(RECORDS SHOWN begins)

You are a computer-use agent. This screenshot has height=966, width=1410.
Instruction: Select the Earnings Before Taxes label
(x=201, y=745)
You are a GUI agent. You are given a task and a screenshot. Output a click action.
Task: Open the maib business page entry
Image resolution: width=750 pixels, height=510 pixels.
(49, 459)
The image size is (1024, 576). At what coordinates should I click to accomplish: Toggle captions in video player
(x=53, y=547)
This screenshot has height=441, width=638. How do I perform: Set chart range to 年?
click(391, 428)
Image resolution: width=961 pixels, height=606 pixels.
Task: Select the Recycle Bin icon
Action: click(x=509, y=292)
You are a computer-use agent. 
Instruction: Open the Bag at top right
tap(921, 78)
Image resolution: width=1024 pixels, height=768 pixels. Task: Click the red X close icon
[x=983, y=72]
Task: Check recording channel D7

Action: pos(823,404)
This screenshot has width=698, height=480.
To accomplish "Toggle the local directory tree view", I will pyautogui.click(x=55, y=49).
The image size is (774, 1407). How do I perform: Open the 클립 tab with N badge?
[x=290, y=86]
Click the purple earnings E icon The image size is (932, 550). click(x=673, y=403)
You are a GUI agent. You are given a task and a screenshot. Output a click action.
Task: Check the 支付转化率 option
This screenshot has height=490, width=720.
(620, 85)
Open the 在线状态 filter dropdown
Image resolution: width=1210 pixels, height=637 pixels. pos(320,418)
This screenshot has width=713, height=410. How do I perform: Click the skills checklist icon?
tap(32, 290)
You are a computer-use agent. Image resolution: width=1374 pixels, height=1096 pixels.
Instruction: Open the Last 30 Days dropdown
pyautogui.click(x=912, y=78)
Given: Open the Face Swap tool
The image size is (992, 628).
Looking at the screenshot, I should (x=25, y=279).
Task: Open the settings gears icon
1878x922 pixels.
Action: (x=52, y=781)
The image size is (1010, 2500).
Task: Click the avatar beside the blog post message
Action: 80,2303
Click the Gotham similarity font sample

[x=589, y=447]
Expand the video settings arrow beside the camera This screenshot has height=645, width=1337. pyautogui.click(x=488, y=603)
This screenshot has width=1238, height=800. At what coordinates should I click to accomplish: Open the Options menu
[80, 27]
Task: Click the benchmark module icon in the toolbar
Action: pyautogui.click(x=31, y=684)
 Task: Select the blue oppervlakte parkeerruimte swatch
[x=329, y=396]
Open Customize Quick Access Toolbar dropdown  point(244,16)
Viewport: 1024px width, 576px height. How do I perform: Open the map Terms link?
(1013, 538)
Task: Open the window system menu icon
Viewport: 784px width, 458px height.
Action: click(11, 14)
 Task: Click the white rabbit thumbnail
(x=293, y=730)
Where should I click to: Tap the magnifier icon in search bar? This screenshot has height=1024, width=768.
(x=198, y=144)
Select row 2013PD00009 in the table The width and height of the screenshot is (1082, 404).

(RECORDS SHOWN ends)

The lines wanted are those from the one with "Where should I" through the last line of the records, repeated exactly and with both ends included.

* **RESPONSE FOR THIS EXERCISE**:
Where should I click to: Tap the magnifier icon in search bar? This screenshot has height=1024, width=768.
(x=198, y=144)
Select row 2013PD00009 in the table The width and height of the screenshot is (1082, 404).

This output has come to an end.